US Navy fighter jet crashes in Virginia
Two pilots successfully eject from aircraft after F/A-18 aircraft hits an apartment building in Virginia Beach city.
Last Modified: 06 Apr 2012 21:06
Firefighters and rescue crews rushed to the scene of the crash immediately following the accident [AFP]

A US Navy fighter jet has crashed into an apartment building in the northeastern US city of Virginia Beach, military officials have said, injuring at least six people.

The F/A-18 plane's two crew members successfully ejected from the aircraft before it hit the ground, and were treated for non-life-threatening injuries at a local hospital, emergency response officials said on Friday.

Dr. Thomas Thames of Sentara Norfolk General Hospital told local media that six people were brought to the hospital, including the two pilots.

Two people were treated for smoke inhalation, one fainted at the scene and the other person was a police officer hurt at the scene, he said.

Three buildings were destroyed by the crash, and two more suffered significant damage, Tim Riley, a fire department spokesperson, said.

Local emergency services chief Bruce Nedelka said fires at the buildings had been put out and rescue crews were searching through the wreckage for anyone who may have been inside when the crash occurred. Twenty units had been cleared, but firefighters were searching through the final six with extreme caution, as they had suffered extensive damage.

Firefighters had initially rushed to the scene of the crash, in the Hampton Roads area of the city, to battle a blaze that had erupted in the heavily-built-up urban area after the jet crashed into the two-storey building.

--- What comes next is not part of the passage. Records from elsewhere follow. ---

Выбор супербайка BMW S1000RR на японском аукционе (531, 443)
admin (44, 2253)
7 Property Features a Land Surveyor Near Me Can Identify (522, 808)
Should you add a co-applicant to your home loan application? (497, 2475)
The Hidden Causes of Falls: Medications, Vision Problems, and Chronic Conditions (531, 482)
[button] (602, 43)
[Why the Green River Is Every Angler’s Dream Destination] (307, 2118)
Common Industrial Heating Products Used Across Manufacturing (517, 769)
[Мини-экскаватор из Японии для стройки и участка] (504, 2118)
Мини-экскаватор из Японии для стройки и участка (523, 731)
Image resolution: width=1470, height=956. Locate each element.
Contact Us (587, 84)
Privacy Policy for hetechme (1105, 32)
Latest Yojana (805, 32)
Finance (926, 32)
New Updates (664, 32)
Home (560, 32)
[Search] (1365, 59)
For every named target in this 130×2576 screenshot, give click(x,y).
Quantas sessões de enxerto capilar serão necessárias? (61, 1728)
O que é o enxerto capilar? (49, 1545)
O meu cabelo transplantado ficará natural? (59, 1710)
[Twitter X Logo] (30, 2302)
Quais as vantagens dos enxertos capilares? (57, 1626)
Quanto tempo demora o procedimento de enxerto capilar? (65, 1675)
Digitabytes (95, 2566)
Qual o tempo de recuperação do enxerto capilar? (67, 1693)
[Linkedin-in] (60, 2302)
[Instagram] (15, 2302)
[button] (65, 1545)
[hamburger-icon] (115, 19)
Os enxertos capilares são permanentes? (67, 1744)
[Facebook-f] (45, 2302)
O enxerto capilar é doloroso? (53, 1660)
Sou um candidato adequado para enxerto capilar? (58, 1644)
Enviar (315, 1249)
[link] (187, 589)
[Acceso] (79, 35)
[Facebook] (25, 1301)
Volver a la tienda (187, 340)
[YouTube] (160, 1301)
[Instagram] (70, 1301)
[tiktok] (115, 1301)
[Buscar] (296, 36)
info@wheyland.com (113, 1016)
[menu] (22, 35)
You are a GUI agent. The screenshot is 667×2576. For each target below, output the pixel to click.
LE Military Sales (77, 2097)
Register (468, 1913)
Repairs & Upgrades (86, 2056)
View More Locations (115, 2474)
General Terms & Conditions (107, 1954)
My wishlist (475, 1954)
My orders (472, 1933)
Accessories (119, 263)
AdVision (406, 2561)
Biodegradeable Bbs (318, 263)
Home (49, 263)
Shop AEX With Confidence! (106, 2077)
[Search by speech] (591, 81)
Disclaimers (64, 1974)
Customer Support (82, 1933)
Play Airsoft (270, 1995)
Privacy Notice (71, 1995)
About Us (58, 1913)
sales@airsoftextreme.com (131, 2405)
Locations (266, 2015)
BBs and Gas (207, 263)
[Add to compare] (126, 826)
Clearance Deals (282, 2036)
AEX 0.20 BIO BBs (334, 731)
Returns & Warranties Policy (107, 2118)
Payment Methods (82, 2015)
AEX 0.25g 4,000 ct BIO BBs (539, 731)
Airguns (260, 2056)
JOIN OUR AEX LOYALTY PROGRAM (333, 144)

"There were flames coming out of its engine at the back, which I just thought was afterburn or whatever... but the plane got lower and lower. I saw one pilot eject," Jon Swain, who witnessed the crash, said.

Colby Smith, a local resident, said that his house started shaking and then the electricity was cut, as he saw a fire erupt outside his window. After running outside, he saw billowing black smoke and came upon one of the pilots as he ran to a friend's house.

"I saw the parachute on the house and he was still connected to it, and he was laying on the ground with his face full of blood,'' Smith told local media.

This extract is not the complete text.